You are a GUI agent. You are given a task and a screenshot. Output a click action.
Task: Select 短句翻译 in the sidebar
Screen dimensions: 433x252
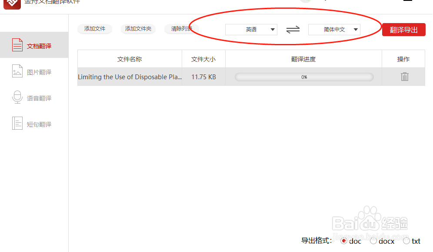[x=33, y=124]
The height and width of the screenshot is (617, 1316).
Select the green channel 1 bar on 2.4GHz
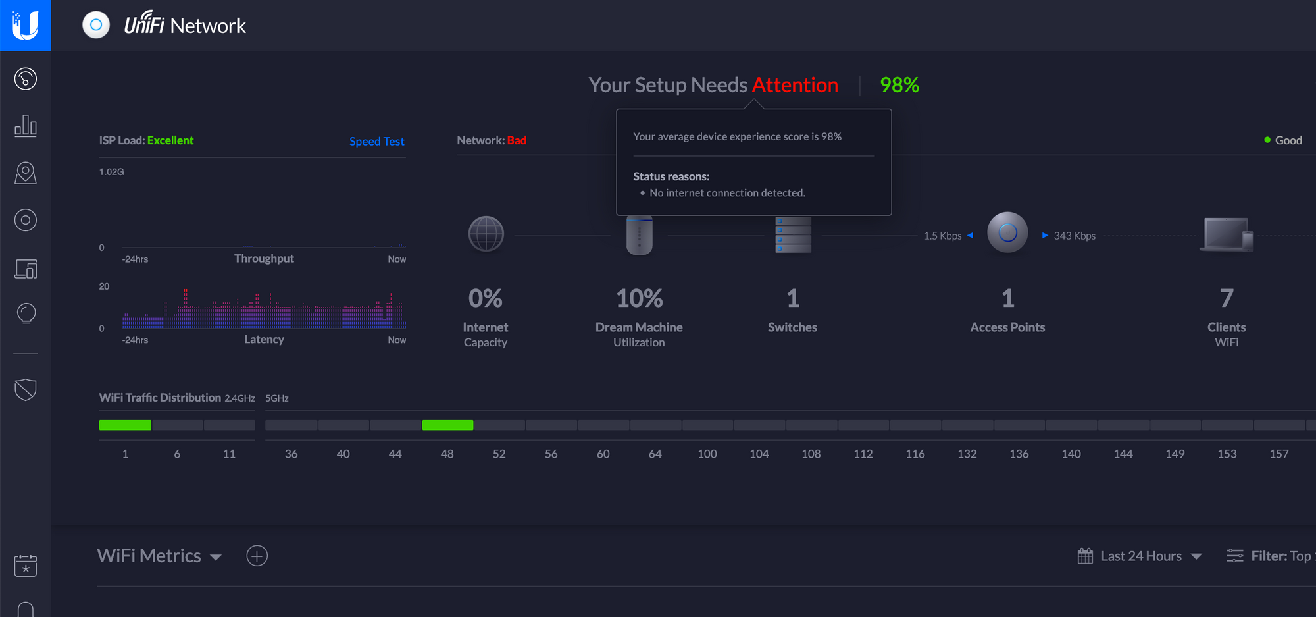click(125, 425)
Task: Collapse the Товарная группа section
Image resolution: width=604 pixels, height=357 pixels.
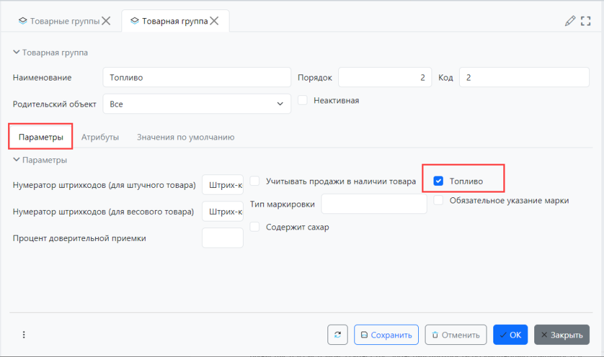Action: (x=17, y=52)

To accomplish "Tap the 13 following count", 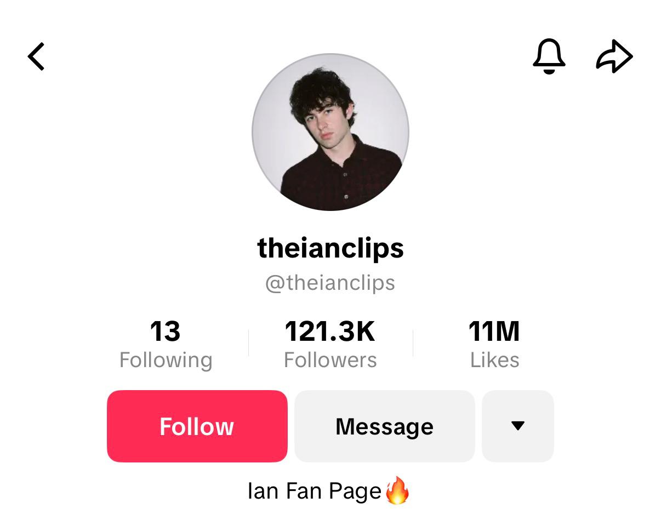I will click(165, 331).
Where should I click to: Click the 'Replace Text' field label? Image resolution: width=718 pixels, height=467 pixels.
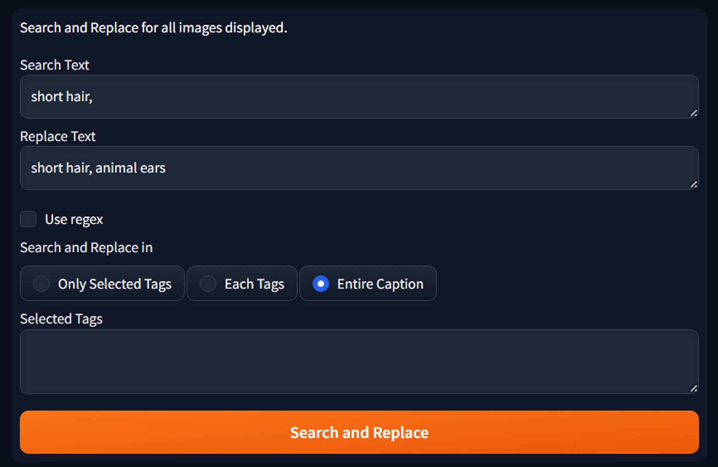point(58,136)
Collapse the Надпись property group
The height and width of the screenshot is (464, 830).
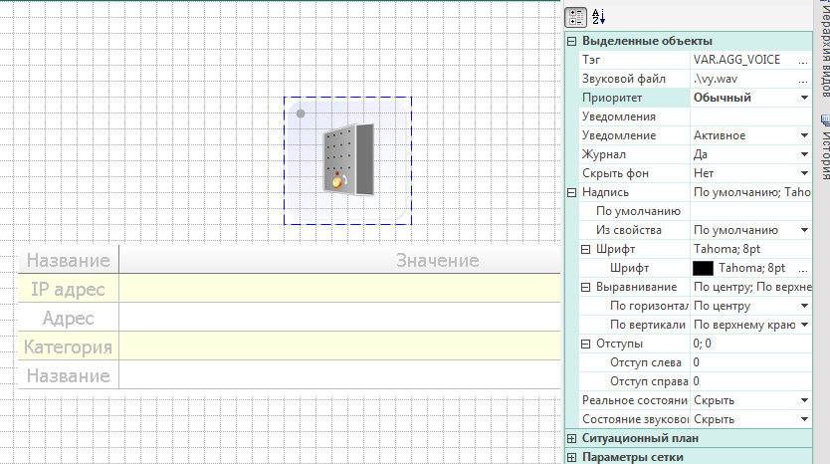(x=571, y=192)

■ **WHAT YOU ARE ASKED TO DO**: Reproduce everything from the line containing "Where should I" down to the end of the entries, substituting "property section" for "property group" and changing nothing else. Omit the pictures.

■ **CORRECT RESPONSE**:
Where should I click to: Click the 'Replace Text' field label? Image resolution: width=718 pixels, height=467 pixels.
point(58,136)
Collapse the Надпись property section
The height and width of the screenshot is (464, 830).
(x=571, y=192)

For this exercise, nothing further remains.